Net charge-offs were $911,000 in the quarter, or two basis points annualized. Year-to-date charge-offs were six basis points annualized. The provision was $6.3 million, and the allowance for loan losses rose to 1.06% of loans, primarily due to modest specific reserves on a couple of commercial loans.
On office-related credit issues, Tengel said the company is still in what he has previously described as a long “seventh inning,” but said he is encouraged by the work underway to reduce criticized and classified office loans over the next several quarters. Ruggiero said a $22 million large syndicated non-performing loan has begun making interest payments and could potentially return to performing status by year-end.
Guidance Reaffirmed for Profitability Targets
Independent Bank reaffirmed its fourth-quarter 2026 profitability targets of a 1.4% return on average assets and a 15% return on average tangible capital. Ruggiero also reaffirmed the company’s fourth-quarter margin outlook of 3.90% to 3.95%, though he said it is likely to be at the low end of that range. The range includes an assumed 10-basis-point impact from purchase accounting accretion.
The company lowered its full-year outlook for CRE and construction loans to flat to a low-single-digit percentage decrease, citing second-quarter paydown activity. It expects C&I growth to land at the high end of its mid-single-digit guidance range, with minimal remaining headwinds from the exited floor plan business. Consumer loans are now expected to increase in the low-single-digit percentage range for the full year.
Fee income totaled $42.4 million in the second quarter, up more than 5% from the prior quarter. Ruggiero said wealth management led the increase, with assets under administration of $9.5 billion at June 30, along with higher tax preparation fees, deposit and treasury management fees, and increased swap volume.
Expenses were flat versus the first quarter after excluding merger-related costs and non-recurring core system conversion expenses, according to management. Ruggiero said Independent Bank expects core expenses excluding systems conversion costs to be in the $553 million to $557 million range for the year, with one-time system conversion expenses totaling $5 million to $6 million. Tengel said the conversion from HORIZON to IBS, both part of the FIS ecosystem, is scheduled for October and is intended to improve client service, efficiency, product rollout and growth capacity.
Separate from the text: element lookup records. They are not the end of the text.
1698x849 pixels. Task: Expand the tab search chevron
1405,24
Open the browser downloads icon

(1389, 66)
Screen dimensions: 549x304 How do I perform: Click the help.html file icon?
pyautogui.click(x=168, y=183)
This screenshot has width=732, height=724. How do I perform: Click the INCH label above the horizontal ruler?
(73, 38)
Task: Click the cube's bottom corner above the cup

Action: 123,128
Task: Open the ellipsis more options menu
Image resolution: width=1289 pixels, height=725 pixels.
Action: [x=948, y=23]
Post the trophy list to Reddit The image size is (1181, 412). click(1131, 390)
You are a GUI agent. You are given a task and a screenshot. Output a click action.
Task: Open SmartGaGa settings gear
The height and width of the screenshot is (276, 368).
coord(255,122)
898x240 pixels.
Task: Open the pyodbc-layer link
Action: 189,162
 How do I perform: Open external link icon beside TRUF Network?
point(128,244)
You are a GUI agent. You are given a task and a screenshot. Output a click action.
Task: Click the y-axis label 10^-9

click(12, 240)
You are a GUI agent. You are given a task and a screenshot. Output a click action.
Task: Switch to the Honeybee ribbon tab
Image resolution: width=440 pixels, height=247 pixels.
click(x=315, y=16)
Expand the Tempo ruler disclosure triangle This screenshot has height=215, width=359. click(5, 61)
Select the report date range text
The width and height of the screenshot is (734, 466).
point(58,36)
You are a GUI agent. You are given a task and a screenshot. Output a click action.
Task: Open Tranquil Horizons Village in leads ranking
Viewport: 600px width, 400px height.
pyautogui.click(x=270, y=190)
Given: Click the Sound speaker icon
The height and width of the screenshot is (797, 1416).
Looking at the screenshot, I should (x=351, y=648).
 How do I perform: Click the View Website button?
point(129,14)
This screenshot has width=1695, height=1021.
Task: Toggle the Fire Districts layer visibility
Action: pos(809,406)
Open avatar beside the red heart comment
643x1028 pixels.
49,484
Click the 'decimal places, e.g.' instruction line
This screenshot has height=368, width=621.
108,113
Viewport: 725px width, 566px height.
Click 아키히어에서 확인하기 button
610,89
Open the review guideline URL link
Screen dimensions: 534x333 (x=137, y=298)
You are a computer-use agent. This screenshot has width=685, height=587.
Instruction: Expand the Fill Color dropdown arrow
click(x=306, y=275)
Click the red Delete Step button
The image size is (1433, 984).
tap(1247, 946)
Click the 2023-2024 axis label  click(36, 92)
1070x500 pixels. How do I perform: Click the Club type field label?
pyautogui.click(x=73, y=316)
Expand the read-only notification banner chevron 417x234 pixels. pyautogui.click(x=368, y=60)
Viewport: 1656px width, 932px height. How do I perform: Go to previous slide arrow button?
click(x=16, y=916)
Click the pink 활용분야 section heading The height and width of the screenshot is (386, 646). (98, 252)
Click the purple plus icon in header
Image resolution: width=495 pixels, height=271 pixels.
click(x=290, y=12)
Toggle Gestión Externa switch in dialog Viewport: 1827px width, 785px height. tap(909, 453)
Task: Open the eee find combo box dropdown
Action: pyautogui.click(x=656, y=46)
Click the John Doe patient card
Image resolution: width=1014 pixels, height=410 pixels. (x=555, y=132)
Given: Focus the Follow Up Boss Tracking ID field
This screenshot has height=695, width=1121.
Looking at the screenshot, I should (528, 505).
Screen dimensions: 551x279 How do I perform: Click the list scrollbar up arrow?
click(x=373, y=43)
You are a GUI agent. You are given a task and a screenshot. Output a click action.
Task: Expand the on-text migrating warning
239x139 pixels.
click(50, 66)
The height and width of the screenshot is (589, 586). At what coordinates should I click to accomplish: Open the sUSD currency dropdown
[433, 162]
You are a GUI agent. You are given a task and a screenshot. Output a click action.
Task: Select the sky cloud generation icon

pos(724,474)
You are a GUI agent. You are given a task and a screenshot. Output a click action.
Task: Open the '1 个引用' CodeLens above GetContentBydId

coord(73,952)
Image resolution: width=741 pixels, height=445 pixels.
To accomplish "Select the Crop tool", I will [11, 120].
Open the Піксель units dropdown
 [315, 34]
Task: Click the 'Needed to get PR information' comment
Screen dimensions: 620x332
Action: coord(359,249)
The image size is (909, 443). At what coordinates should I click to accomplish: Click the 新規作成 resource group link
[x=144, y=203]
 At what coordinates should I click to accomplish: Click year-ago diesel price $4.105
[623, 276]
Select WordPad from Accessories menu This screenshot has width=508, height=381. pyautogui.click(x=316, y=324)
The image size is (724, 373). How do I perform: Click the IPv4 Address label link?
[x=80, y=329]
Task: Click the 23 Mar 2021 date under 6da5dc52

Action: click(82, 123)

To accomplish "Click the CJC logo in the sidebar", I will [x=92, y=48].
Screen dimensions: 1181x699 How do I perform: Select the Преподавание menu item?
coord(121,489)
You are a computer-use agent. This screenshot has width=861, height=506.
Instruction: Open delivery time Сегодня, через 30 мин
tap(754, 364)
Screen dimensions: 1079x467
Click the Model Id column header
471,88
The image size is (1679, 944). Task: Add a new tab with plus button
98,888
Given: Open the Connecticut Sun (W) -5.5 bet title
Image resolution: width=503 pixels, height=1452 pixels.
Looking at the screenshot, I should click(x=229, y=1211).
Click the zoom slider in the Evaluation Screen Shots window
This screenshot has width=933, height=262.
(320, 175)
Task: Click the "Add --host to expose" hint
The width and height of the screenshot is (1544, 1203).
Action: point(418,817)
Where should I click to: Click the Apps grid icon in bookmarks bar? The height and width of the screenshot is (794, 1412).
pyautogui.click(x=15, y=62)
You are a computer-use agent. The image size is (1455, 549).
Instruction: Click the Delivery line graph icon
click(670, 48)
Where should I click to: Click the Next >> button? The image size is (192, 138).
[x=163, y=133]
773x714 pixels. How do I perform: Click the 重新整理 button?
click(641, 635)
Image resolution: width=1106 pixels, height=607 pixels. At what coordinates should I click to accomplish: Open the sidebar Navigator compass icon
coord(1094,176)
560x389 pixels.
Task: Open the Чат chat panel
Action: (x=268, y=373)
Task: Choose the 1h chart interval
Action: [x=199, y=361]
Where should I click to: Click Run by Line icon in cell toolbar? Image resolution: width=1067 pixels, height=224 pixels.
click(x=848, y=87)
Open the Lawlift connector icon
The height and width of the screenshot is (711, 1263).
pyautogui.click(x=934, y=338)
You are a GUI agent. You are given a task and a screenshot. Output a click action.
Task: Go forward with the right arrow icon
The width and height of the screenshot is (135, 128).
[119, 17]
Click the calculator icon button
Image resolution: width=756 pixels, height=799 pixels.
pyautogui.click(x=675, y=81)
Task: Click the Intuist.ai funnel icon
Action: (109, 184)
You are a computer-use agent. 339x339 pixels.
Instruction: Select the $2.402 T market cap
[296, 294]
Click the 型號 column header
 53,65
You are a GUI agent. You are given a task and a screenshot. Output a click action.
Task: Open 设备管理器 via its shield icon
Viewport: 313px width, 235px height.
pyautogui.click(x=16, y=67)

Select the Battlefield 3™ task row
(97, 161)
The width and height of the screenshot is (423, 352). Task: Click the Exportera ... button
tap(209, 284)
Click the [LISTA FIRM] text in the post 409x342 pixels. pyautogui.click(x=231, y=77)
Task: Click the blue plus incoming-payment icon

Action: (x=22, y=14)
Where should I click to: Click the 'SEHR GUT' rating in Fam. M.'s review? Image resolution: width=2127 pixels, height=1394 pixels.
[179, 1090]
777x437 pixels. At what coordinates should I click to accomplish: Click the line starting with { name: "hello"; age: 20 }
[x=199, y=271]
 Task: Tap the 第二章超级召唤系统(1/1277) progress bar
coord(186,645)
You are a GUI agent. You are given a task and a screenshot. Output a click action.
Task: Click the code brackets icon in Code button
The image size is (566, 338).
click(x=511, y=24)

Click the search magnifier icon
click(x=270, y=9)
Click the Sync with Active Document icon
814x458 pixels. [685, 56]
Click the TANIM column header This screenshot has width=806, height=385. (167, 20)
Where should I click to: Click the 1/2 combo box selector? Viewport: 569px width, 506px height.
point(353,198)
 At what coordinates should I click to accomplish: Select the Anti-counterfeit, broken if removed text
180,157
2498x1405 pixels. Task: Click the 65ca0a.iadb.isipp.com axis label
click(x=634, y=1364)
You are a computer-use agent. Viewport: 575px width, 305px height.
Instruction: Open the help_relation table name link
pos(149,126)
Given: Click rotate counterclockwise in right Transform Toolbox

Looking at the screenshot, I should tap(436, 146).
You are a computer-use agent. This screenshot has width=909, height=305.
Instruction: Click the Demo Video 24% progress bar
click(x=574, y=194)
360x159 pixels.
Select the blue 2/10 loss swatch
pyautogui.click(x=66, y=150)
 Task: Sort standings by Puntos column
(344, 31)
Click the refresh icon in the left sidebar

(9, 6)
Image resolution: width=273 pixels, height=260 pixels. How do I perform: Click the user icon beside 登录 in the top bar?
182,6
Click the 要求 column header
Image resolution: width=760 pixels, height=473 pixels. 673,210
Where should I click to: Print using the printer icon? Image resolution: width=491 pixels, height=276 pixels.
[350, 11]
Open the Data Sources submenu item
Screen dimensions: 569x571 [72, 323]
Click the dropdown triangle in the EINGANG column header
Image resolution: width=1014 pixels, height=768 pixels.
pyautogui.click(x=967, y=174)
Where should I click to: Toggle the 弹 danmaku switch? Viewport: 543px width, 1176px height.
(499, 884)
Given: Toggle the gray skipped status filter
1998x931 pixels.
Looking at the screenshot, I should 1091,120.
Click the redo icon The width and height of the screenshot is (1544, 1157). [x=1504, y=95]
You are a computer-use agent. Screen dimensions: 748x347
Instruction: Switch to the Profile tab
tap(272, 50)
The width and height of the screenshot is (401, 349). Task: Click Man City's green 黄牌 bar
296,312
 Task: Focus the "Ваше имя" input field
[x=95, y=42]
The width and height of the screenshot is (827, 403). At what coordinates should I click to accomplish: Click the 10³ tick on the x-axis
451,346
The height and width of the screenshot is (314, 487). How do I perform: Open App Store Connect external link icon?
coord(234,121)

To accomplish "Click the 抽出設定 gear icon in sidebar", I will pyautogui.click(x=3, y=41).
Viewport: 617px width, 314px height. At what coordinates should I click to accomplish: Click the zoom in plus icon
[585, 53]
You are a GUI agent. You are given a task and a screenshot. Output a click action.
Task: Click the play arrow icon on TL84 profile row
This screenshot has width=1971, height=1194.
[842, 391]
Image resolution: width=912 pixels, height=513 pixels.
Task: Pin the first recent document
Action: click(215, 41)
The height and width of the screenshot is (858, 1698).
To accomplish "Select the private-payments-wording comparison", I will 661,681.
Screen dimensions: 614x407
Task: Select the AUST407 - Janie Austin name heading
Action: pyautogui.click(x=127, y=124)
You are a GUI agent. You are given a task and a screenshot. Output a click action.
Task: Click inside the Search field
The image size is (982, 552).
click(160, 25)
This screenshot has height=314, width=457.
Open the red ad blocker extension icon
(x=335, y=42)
About Independent Bank (NASDAQ:INDB)
Independent Bank Group, Inc NASDAQ: INDB is a bank holding company headquartered in McKinney, Texas, that provides a range of financial services through its wholly owned subsidiary, Independent Bank. Tracing its roots to the late 19th century, the company has grown from a single community bank into a regional financial institution serving individuals, small businesses and commercial clients. Independent Bank Group became a bank holding company in 1983 and expanded its footprint through organic growth and strategic acquisitions.
The company's primary business activities encompass retail and commercial banking, including deposit products, consumer and business lending and credit services.